-- Data follows --
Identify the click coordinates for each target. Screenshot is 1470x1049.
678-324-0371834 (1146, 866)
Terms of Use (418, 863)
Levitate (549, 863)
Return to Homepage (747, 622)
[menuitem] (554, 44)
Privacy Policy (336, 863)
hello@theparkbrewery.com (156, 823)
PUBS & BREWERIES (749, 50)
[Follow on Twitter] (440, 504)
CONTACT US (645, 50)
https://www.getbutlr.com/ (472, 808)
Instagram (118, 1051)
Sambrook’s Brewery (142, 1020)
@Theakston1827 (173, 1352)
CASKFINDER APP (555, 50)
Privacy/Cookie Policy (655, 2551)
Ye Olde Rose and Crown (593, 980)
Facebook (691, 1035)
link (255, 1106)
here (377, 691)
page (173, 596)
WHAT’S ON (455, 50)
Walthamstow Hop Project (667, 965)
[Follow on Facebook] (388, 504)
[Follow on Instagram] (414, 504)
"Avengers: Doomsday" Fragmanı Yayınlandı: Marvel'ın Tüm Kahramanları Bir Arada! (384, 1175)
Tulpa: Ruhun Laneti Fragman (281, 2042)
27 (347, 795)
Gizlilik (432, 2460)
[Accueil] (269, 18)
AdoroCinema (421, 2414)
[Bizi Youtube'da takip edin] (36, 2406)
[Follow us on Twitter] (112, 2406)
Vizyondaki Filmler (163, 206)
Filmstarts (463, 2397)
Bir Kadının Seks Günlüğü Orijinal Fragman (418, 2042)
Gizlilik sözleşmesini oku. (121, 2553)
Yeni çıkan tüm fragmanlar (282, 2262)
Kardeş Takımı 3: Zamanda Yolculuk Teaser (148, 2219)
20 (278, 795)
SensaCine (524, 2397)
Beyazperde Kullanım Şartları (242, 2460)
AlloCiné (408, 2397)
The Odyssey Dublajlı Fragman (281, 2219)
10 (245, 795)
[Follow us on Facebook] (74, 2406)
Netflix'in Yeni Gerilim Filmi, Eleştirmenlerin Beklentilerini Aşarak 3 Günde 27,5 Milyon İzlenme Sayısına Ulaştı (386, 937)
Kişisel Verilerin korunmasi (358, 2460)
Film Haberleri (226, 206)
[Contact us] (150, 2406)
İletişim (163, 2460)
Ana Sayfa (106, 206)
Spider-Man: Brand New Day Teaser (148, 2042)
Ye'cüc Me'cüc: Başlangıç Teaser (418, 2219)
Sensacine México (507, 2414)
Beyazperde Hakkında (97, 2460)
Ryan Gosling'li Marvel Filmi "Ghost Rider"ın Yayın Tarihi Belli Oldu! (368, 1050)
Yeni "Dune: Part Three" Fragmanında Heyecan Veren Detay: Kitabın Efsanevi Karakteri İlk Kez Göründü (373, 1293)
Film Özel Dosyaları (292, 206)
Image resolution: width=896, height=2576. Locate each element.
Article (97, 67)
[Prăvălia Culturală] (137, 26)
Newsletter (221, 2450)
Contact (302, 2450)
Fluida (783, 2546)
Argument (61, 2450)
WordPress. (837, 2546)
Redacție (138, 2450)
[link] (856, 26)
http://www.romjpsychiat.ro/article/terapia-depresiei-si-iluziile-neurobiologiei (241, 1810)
-- Data concluded --
**What needs to be done:**
When you reach the line containing "Arada! (384, 1175)" in the data above, start copying exactly, and stop after the line containing "Bir Kadının Seks".

**Finished task:**
"Avengers: Doomsday" Fragmanı Yayınlandı: Marvel'ın Tüm Kahramanları Bir Arada! (384, 1175)
Tulpa: Ruhun Laneti Fragman (281, 2042)
27 (347, 795)
Gizlilik (432, 2460)
[Accueil] (269, 18)
AdoroCinema (421, 2414)
[Bizi Youtube'da takip edin] (36, 2406)
[Follow us on Twitter] (112, 2406)
Vizyondaki Filmler (163, 206)
Filmstarts (463, 2397)
Bir Kadının Seks Günlüğü Orijinal Fragman (418, 2042)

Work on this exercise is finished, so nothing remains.